Wednesday, May 6, 2009

Radiant Heat in a Concrete Floor

We hired an Irishman named Kevin to take up the old messed up slab with his excavator, put down stone, and pack the floor.  When deciding who to hire, there were a couple of guys named Kevin who were in the running and part of my conversation with Catherine included the following:
Cat: "Why do you want to hire this new Kevin over that other Kevin?" Me: "This Kevin is not a crackhead."  The other Kevin had reputedly cut off his wife's arm in a drug-induced skirmish involving a samurai sword. That story came from the same guy who had recommended him. He also smelled.  The choice wasn't hard.  The Kevin we did hire ended up being superb.  He came over with another Irishman named Cormack and it was grand.

Patrick McDonald, a local architect and developer - a friend of a friend, was in between projects, and helped us out by designing a radiant heat system to lay in the concrete.  These are his guys putting in Pex tubing.  Warm water will flow through these tubes and heat up the concrete floor.  It's like walking on a giant radiator.  It's also quiet heat which is perfect for a recording studio.
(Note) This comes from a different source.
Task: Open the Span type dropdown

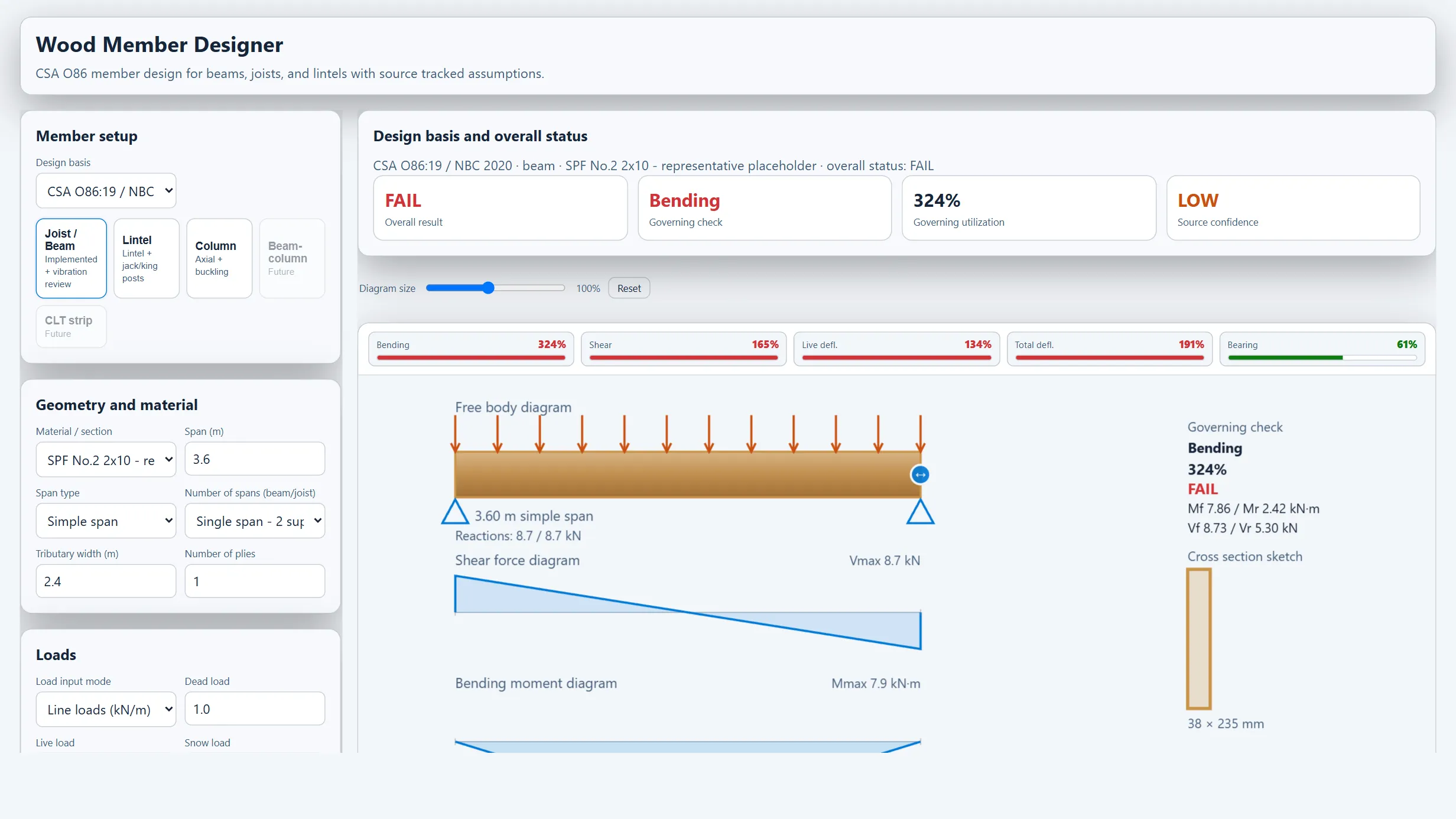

We marked where the walls will go in the studio and put in these foam pieces so that when we pour the concrete, there will be separations between the rooms - which is ideal for killing sound vibrations from one room to another.  Start at the bottom - all rooms on independent slabs. This was fun.  Our architectural drawings were somehow a few feet off and it was messing things up, so we sort of scrapped it and spray painted the lines for the walls at night before the concrete went in.  That felt liberating and I think we ended up with a great design that responds well to the space. A little spray foam to close all possible gaps because I got a bit obsessed with the separate slab thing.

Irish Kevin and his Home Depot Day Laborers -- is that a good name for a band?
And after a little polish and setting... We have a nice new concrete floor.

You're supposed to keep it wet for 30 days
A whole mess of radiant pex tubes coming out in a future closet to deal with later.  Pressure gage is good, meaning we didn't poke a hole in any of the tubes.  So it's good to go.  That wasn't too bad at all... It's the boiler that's the expensive part...  It's almost summer now, and we might wait until we absolutely need it next winter.




1 comment:

  1. I love seeing works before and after.:)The laborer are to good to be true.